Avrunin George S, Clarke Lori A, Conboy Heather M, Osterweil Leon J, Dias Roger D, Yule Steven J, Goldman Julian M, Zenati Marco A
University of Massachusetts Amherst, Massachusetts, USA.
Brigham and Women's Hospital Boston, Massachusetts, USA.
Softw Eng Healthc Syst SEHS IEEE ACM Int Workshop. 2018 May;2018:2-9. doi: 10.1145/3194696.3194705.

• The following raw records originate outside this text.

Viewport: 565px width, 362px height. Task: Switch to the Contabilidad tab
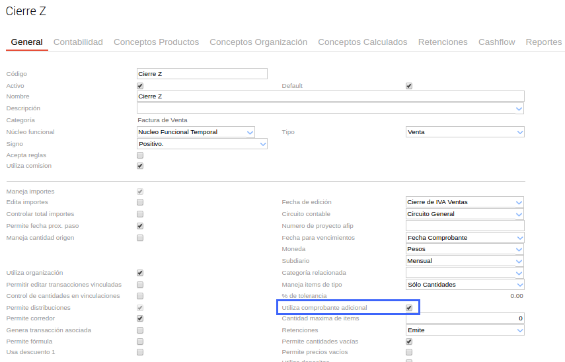click(x=78, y=42)
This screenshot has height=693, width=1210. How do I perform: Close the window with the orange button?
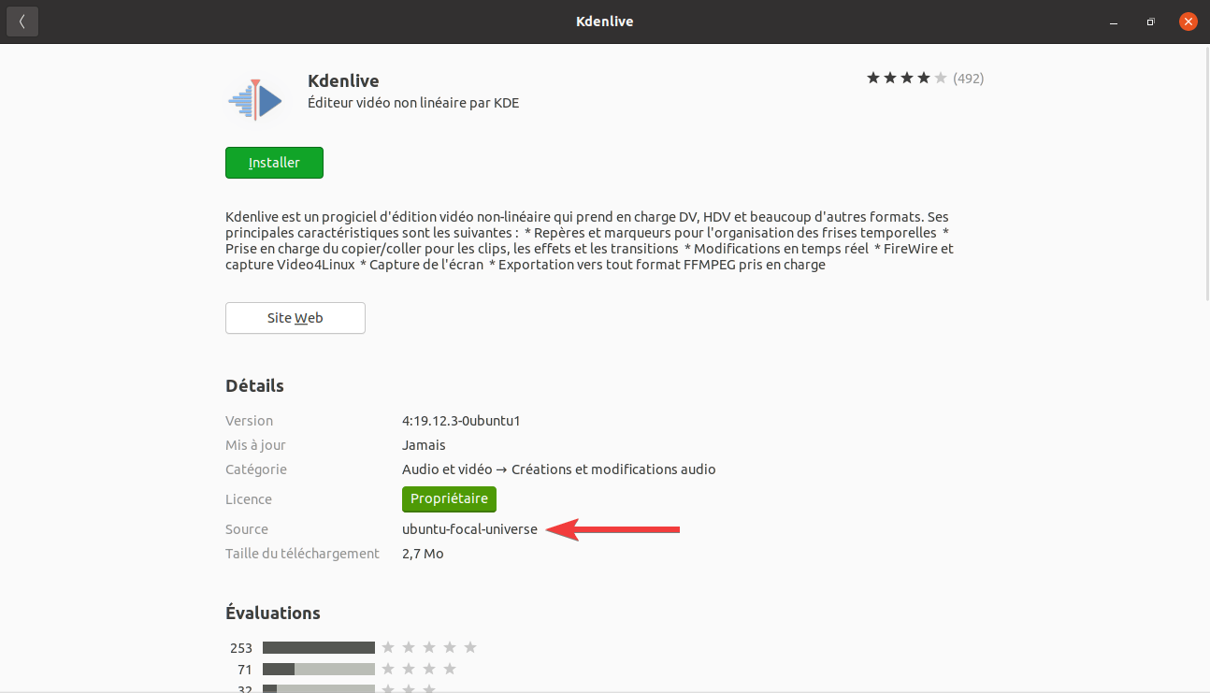click(x=1188, y=22)
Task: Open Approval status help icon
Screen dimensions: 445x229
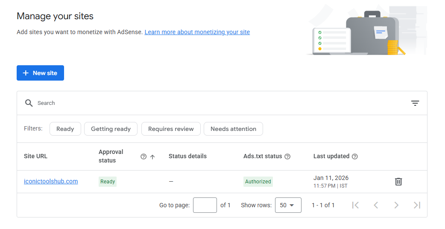Action: tap(143, 157)
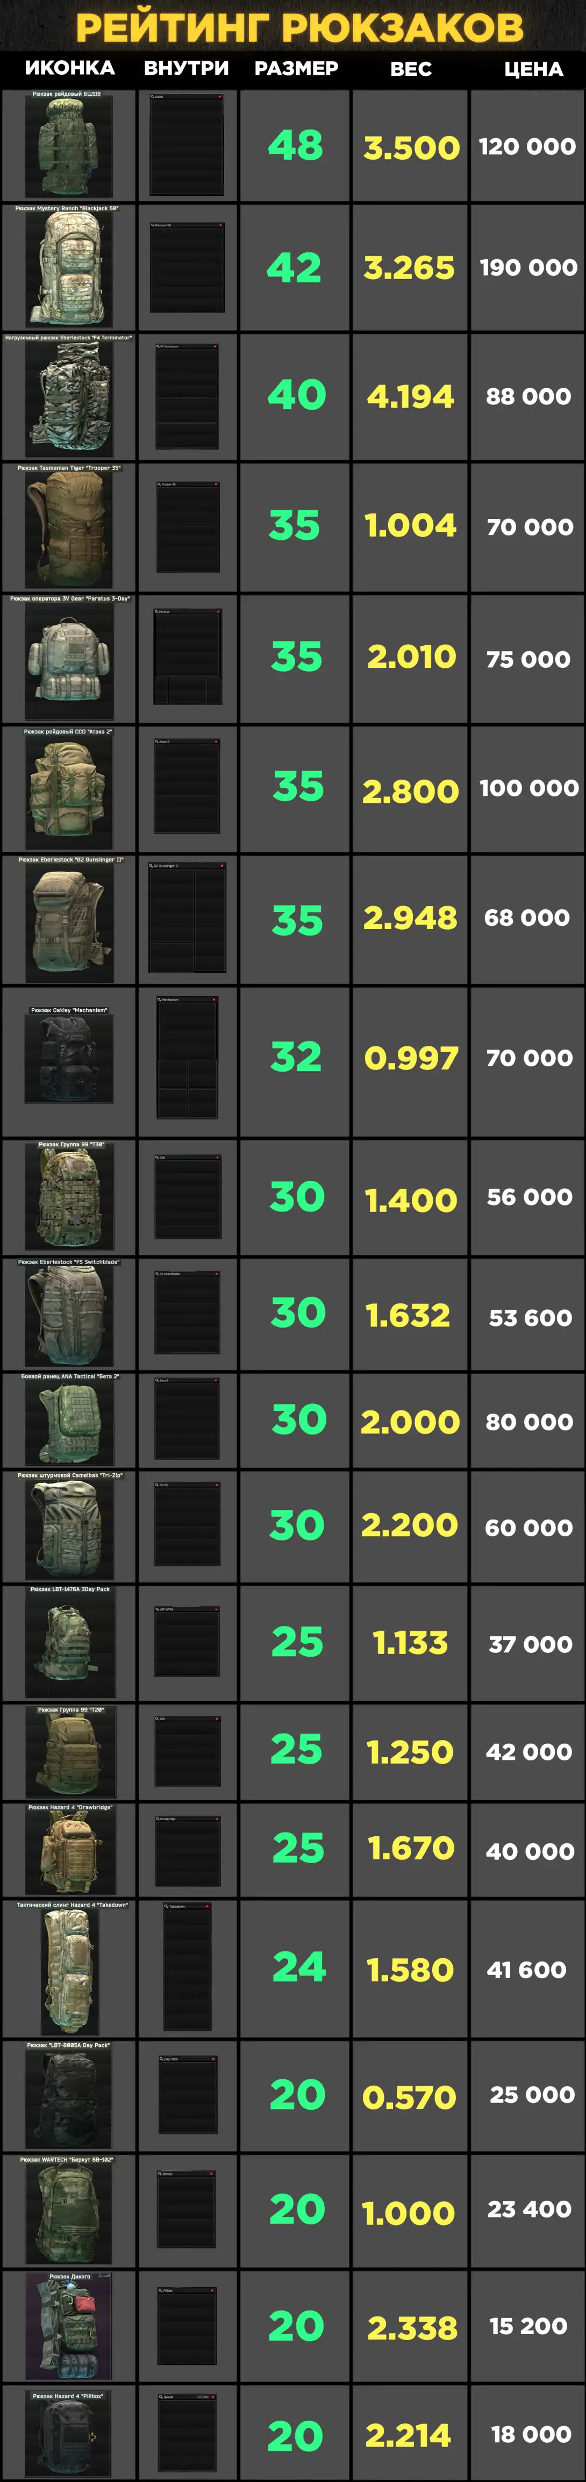Select the Hazard 4 Takedown sling icon
586x2482 pixels.
(x=69, y=1971)
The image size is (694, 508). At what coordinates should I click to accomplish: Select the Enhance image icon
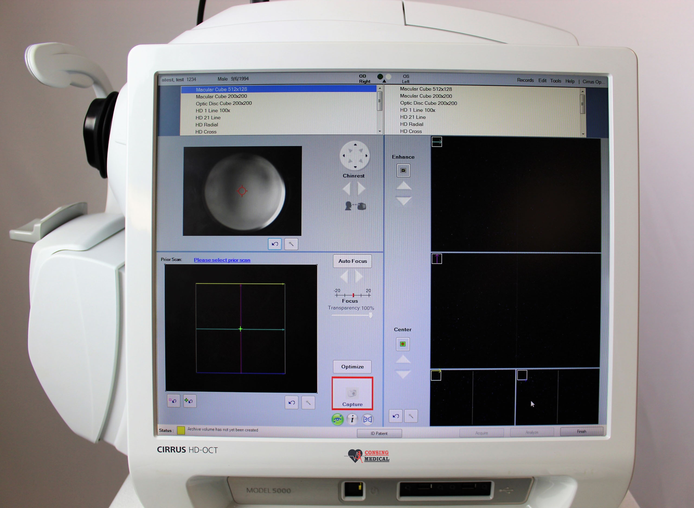pos(403,170)
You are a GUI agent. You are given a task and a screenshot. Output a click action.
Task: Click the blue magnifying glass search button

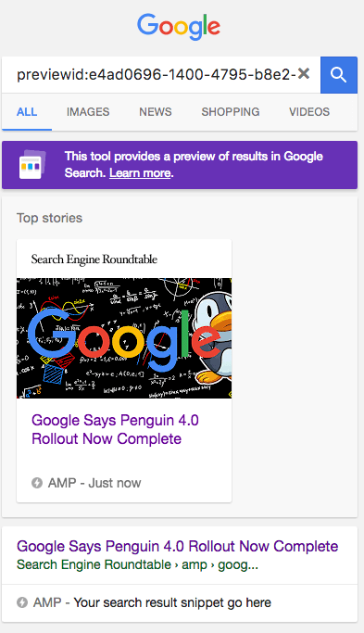click(x=339, y=75)
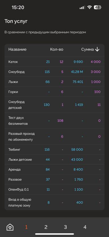The height and width of the screenshot is (237, 109).
Task: Tap the 41.28 М sum for Сноуборд
Action: pos(77,72)
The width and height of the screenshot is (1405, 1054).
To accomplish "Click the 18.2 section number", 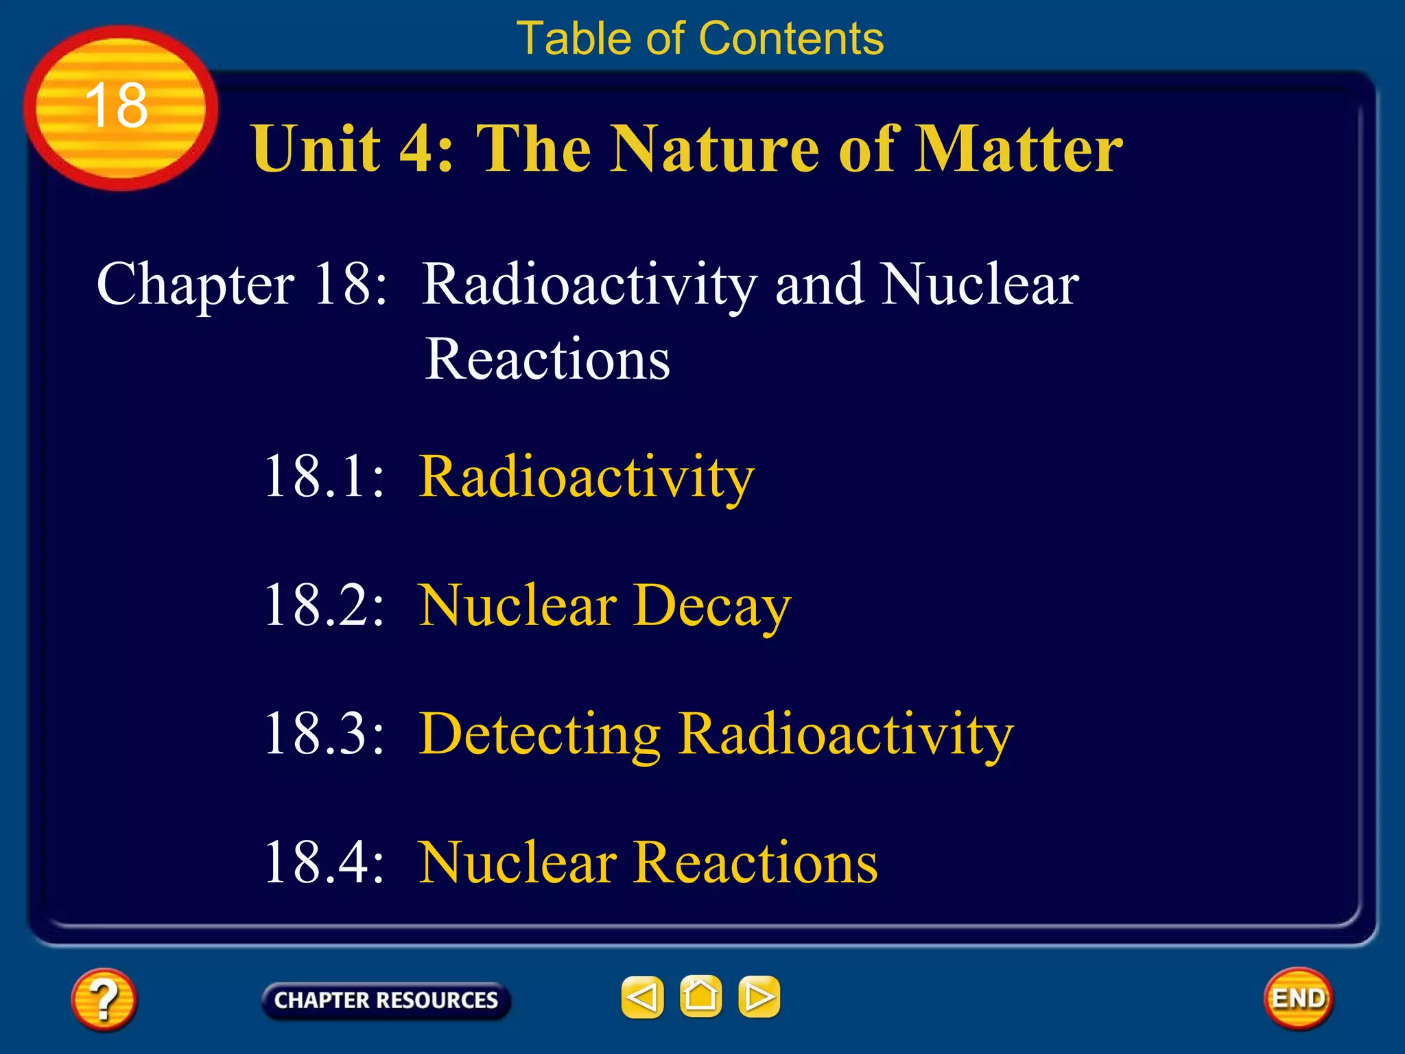I will click(x=324, y=605).
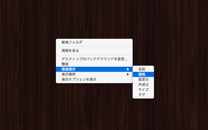Screen dimensions: 208x130
Task: Click wood wallpaper left of the context menu
Action: tap(27, 62)
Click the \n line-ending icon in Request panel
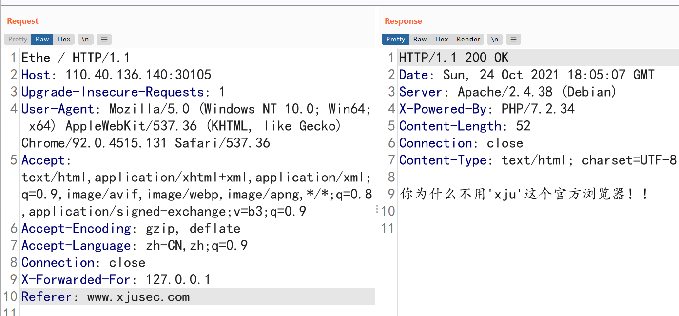 tap(85, 39)
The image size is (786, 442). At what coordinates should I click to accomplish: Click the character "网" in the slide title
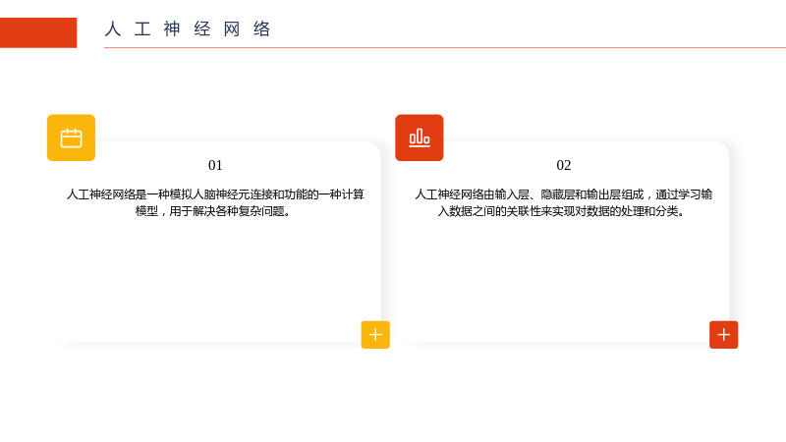pyautogui.click(x=232, y=29)
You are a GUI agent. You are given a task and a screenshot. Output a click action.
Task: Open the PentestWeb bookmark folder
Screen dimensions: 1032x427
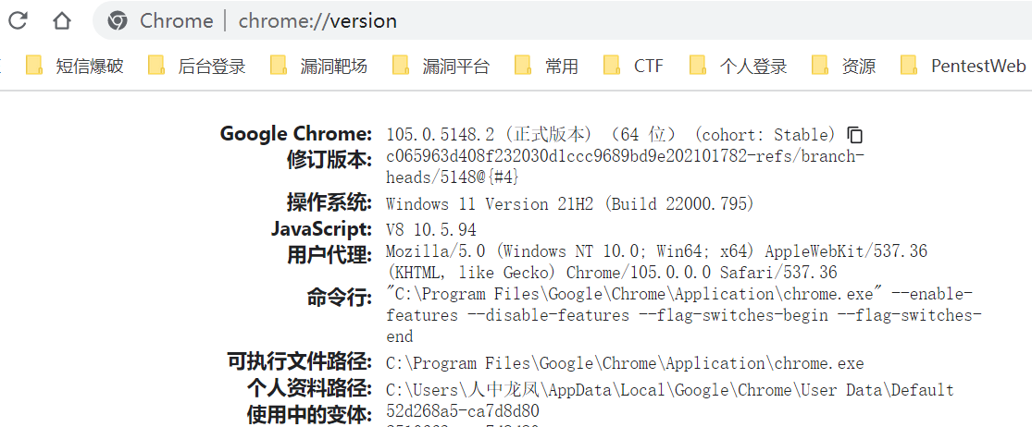tap(964, 66)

This paper summarizes the accomplishments and recent directions of our medical safety project. Our process-based approach uses a detailed, rigorously-defined, and carefully validated process model to provide a dynamically updated, context-aware and thus, "Smart" Checklist to help process performers understand and manage their pending tasks [7]. This paper focuses on support for teams of performers, working independently as well as in close collaboration, in stressful situations that are life critical. Our recent work has three main thrusts: provide effective real-time guidance for closely collaborating teams; develop and evaluate techniques for measuring cognitive load based on biometric observations and human surveys; and, using these measurements plus analysis and discrete event process simulation, predict cognitive load throughout the process model and propose process modifications to help performers better manage high cognitive load situations. This project is a collaboration among software engineers, surgical team members, human factors researchers, and medical equipment instrumentation experts. Experimental prototype capabilities are being built and evaluated based upon process models of two cardiovascular surgery processes, Aortic Valve Replacement (AVR) and Coronary Artery Bypass Grafting (CABG). In this paper we describe our approach for each of the three research thrusts by illustrating our work for heparinization, a common subprocess of both AVR and CABG. Heparinization is a high-risk error-prone procedure that involves complex team interactions and thus highlights the importance of this work for improving patient outcomes.
本文总结了我们医学安全项目的成果及近期方向。我们基于流程的方法使用详细、严格定义且经过精心验证的流程模型,以提供动态更新、情境感知的“智能”检查表,帮助流程执行者理解和管理其待办任务[7]。本文重点关注在危及生命的紧张情况下,对独立工作以及密切协作的执行者团队的支持。我们近期的工作有三个主要方向:为密切协作的团队提供有效的实时指导;开发并评估基于生物特征观察和人员调查来测量认知负荷的技术;利用这些测量结果以及分析和离散事件过程模拟,预测整个流程模型中的认知负荷,并提出流程修改建议,以帮助执行者更好地管理高认知负荷情况。该项目是软件工程师、手术团队成员、人因研究人员和医疗设备仪器专家之间的合作。正在基于两种心血管手术流程(主动脉瓣置换术(AVR)和冠状动脉旁路移植术(CABG))的流程模型构建并评估实验原型功能。在本文中,我们通过阐述我们在肝素化(AVR和CABG的常见子流程)方面的工作,来描述我们针对三个研究方向中每个方向所采用的方法。肝素化是一个高风险且容易出错的过程,涉及复杂的团队互动,因此凸显了这项工作对于改善患者预后的重要性。